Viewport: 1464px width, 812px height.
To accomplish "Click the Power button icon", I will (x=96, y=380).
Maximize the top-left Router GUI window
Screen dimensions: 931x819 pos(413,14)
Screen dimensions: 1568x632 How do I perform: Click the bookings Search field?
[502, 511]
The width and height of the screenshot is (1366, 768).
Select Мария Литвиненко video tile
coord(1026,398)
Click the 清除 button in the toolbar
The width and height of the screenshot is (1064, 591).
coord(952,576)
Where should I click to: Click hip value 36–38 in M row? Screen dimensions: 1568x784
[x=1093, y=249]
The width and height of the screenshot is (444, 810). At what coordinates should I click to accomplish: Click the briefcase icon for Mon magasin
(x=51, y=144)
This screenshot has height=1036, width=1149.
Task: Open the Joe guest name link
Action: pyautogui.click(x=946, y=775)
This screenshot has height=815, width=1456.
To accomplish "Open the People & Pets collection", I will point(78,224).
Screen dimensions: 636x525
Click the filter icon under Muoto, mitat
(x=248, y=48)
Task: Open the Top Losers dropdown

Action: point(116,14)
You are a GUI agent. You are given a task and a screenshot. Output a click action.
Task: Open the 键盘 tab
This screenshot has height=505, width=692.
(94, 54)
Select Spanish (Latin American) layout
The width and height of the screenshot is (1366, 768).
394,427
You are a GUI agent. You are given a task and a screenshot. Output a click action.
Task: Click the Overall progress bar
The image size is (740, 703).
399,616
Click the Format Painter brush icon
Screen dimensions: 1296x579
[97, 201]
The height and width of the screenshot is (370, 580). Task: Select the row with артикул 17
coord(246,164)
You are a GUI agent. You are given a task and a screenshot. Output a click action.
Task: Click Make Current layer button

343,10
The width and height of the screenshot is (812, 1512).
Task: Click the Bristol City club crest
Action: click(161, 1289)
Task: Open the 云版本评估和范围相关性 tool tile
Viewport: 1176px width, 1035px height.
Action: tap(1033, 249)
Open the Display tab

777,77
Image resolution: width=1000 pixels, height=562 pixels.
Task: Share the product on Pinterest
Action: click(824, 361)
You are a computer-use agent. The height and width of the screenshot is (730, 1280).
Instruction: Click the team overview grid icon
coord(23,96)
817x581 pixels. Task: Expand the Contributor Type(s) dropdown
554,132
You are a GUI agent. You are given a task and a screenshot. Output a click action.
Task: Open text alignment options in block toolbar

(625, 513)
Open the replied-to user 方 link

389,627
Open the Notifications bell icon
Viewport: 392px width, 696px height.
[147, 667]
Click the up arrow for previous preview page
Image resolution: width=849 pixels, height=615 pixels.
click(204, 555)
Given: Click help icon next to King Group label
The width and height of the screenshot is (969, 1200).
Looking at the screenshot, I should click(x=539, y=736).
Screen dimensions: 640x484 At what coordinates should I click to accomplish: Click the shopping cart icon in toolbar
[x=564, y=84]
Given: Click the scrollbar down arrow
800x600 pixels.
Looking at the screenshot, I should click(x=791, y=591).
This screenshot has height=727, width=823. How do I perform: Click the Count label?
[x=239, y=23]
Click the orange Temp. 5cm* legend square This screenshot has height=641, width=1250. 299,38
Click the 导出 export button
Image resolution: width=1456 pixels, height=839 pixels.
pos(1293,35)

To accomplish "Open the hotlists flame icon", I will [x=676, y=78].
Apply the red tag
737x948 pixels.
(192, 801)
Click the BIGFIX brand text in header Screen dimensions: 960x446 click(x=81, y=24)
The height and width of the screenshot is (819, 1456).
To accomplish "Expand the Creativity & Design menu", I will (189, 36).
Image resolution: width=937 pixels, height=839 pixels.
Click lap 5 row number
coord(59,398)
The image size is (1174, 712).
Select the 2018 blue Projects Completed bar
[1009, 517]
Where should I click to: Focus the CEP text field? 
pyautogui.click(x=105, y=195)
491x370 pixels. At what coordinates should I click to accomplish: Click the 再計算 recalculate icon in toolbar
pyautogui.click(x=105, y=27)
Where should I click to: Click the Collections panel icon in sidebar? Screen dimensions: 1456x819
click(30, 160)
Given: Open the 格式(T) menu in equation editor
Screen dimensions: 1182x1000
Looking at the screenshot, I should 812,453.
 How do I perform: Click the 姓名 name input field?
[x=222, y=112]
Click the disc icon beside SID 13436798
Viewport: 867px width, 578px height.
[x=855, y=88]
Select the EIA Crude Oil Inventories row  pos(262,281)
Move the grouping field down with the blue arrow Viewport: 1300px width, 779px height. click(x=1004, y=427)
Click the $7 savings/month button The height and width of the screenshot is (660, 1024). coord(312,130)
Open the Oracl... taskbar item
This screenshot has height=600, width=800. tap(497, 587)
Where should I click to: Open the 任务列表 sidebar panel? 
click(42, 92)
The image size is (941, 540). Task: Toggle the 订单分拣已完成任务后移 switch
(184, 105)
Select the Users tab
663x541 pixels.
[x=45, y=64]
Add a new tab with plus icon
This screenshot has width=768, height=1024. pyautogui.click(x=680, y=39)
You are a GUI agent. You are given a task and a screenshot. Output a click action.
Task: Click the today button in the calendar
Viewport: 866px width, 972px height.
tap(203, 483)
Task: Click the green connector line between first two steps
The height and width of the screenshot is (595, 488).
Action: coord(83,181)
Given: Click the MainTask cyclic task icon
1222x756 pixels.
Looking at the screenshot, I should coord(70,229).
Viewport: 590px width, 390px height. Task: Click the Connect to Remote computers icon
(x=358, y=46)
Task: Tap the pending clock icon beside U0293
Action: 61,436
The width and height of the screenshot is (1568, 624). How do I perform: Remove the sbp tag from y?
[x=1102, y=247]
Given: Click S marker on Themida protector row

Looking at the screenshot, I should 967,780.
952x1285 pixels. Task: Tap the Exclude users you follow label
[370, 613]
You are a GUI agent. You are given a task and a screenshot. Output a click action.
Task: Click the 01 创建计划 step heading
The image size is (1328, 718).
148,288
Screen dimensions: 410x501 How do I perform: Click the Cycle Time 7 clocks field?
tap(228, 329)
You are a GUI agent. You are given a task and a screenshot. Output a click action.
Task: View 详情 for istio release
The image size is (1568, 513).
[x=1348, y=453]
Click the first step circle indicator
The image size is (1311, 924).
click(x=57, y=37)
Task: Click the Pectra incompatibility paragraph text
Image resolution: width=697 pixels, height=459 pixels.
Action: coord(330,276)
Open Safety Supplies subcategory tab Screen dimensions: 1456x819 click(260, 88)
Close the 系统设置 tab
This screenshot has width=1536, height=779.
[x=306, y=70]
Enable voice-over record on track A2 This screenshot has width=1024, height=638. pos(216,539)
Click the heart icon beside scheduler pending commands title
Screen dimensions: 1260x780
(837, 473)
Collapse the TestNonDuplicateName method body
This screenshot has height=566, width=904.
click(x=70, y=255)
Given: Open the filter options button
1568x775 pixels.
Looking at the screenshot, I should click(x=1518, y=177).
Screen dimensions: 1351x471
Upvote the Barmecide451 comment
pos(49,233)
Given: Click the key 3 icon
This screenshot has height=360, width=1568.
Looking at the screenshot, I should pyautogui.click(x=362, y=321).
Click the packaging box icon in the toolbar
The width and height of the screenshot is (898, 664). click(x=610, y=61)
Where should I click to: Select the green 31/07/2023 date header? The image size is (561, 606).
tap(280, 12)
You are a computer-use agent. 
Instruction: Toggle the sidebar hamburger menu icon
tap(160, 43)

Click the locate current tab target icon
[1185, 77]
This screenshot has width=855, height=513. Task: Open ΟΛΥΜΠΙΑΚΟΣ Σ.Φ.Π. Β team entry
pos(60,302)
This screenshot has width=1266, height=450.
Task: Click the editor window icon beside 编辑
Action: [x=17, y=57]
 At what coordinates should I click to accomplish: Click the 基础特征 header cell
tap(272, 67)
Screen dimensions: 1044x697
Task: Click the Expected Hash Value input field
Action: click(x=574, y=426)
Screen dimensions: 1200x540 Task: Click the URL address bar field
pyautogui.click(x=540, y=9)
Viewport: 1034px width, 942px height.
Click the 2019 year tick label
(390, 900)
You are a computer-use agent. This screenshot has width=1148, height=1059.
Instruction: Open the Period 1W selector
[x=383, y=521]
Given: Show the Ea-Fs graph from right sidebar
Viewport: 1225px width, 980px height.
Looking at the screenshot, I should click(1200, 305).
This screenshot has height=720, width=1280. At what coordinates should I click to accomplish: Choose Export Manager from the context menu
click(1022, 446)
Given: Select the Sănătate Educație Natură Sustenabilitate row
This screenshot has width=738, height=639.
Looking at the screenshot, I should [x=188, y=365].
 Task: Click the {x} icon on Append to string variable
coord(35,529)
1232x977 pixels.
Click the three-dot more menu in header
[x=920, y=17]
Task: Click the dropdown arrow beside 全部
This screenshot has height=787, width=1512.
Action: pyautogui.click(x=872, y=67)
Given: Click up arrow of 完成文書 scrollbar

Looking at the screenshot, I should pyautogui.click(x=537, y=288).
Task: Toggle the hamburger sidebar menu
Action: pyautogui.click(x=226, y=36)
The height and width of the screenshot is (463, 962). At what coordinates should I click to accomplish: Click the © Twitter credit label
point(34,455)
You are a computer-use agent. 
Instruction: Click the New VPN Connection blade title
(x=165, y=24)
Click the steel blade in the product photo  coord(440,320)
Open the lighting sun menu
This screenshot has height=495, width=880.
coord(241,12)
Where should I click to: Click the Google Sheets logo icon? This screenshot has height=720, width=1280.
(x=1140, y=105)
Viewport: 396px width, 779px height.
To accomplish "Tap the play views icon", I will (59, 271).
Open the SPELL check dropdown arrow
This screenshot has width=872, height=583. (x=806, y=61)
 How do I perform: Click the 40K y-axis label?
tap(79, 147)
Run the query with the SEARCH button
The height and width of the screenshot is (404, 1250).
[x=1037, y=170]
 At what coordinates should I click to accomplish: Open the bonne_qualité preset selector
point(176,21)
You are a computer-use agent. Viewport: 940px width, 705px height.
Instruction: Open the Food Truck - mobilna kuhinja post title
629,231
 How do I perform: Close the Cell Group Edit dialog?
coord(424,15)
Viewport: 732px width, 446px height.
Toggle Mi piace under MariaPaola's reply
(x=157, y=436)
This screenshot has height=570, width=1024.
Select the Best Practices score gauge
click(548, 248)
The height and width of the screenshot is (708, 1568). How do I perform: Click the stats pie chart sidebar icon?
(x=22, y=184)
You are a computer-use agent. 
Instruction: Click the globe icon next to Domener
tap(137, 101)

Task details: Which lines of the data include the word "will"? Copy each one.

Exercise solution:
To accomplish "Click the Power button icon", I will (x=96, y=380).
To accomplish "Open the People & Pets collection", I will point(78,224).
To accomplish "Open the hotlists flame icon", I will [x=676, y=78].
To accomplish "Expand the Creativity & Design menu", I will (189, 36).
To accomplish "Tap the play views icon", I will (59, 271).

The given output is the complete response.